Hyperplasia with atypia in random periareolar fine needle aspiration (RPFNA) has been shown in a prospective trial to be a powerful risk biomarker. Importantly, RPFNA stratifies women at increased risk based on the Gail model into moderate and very high-risk groups (2). Despite these promising results, cytologic variance (improved or worsening) in the placebo arm of a phase II chemoprevention trial was 46% using traditional morphologic categories, with 28% of women in placebo group judged to have improved morphology (3). The majority of this variance was believed to result from interpretation but sampling may have also played a role.
Although often multifocal and multicentric in high-risk women (4), atypia generally has a more patchy and restricted distribution than hyperplasia and/or expression of proliferation markers. Because RPFNA by design is meant to sample a field effect, Ki-67, which has minimal interpretive variance and a more generalized distribution than clusters of atypical cells, might be a more ideal response biomarker if it can be established that Ki-67 is a risk biomarker. Clearly, a prospective trial is required, but our preliminary finding that Ki-67 is associated with cytologic atypia is corroborating evidence of the cross-sectional study of Shaaban et al. (5). Ki-67 definitely varies with the phase of the menstrual cycle such that its use in trials of young premenopausal women may not be advisable unless women are resampled on the same or very similar day of the cycle.
The expression of Ki-67 in benign tissue is low. Consequently, a minimum of 500 and an optimum of 1,000 to 2,000 epithelial cells should be counted to reduce sampling variance. Further, in a small phase II prevention study, only subjects with a relatively high Ki-67 (>1.5-2%) should be entered if one wishes to try to detect a favorable modulation with a relatively small number of subjects (6).

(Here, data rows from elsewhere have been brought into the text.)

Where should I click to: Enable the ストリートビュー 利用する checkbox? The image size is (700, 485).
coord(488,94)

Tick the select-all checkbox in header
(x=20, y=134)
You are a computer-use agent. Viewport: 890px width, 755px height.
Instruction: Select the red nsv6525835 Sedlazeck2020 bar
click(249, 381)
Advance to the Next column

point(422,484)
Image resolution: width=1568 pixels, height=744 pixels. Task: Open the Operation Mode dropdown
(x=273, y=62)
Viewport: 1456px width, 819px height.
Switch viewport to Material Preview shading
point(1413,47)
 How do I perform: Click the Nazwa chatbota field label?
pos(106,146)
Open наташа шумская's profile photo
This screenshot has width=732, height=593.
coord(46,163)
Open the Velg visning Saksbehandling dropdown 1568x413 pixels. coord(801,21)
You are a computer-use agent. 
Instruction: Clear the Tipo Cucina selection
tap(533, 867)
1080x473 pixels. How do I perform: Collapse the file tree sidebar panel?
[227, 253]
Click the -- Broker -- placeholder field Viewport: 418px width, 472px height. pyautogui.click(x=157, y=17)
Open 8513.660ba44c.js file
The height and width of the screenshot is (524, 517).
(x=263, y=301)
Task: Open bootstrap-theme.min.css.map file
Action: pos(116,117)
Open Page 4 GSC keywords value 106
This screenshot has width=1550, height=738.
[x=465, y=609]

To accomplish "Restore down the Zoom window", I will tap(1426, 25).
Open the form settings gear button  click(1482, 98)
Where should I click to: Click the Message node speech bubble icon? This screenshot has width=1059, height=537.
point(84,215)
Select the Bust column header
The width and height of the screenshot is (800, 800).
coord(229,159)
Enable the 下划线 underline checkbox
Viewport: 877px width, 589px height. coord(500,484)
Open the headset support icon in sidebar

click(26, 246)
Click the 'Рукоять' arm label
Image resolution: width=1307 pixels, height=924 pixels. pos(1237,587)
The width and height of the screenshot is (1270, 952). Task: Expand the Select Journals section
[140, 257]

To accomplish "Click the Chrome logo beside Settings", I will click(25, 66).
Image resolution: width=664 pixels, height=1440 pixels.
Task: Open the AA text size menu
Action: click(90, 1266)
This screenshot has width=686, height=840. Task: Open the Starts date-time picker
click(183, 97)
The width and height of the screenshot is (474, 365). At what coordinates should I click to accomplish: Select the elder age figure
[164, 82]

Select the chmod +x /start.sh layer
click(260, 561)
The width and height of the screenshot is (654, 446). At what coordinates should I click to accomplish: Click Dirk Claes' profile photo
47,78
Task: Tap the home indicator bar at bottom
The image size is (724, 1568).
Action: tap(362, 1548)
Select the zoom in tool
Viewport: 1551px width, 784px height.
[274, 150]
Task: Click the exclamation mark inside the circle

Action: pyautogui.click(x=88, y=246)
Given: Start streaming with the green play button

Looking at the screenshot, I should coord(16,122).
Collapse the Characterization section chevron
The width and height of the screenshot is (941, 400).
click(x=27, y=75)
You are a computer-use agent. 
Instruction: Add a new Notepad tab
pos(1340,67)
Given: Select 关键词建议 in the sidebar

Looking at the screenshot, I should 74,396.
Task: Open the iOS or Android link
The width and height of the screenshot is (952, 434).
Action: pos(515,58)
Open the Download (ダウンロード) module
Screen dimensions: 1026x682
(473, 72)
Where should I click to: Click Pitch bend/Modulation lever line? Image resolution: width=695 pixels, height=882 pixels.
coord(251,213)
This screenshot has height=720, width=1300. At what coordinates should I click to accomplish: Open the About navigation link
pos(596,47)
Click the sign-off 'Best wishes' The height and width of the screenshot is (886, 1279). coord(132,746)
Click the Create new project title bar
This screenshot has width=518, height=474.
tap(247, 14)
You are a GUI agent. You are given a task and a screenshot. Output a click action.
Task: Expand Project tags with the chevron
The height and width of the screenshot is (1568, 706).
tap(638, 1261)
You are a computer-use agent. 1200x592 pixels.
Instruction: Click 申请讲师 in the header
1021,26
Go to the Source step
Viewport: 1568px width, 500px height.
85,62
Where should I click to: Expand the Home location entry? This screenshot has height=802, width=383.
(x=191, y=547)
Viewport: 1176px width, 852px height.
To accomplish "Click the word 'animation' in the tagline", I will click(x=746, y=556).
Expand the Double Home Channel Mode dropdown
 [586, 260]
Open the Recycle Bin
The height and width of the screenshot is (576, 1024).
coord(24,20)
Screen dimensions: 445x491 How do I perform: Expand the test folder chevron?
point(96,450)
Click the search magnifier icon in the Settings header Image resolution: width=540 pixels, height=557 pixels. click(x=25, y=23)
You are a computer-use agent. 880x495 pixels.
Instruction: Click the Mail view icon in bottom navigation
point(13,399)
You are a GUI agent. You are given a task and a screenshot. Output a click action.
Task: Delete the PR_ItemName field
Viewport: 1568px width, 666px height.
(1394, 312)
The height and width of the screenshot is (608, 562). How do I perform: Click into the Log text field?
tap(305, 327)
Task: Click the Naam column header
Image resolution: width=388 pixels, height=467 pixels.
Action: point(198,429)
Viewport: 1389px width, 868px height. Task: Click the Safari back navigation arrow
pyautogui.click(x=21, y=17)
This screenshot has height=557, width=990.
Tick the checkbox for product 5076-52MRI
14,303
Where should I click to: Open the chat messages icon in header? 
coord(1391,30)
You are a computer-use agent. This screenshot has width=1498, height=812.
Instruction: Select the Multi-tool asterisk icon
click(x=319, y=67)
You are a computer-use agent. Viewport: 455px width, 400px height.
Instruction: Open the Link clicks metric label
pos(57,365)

Although we would agree with Drs. Bhandare and Khan that further studies with Ki-67 are required before it can be considered a validated risk biomarker, we would not agree that their experience with Ki-67 reproducibility in ductal lavage specimens would necessarily translate into RPFNA specimens. Ductal lavage often samples material from a single duct and there are multiple issues related to the ability to even repeatedly cannulate and harvest epithelial cells from the same duct over time (7). Furthermore, the low mean baseline level of Ki-67 in ductal lavage samples and the low minimum number (100) of ductal lavage epithelial cells required in Drs. Bhandare and Khan's study for Ki-67 assessment make the ductal lavage results referred to in their letter extremely susceptible to several types of variance.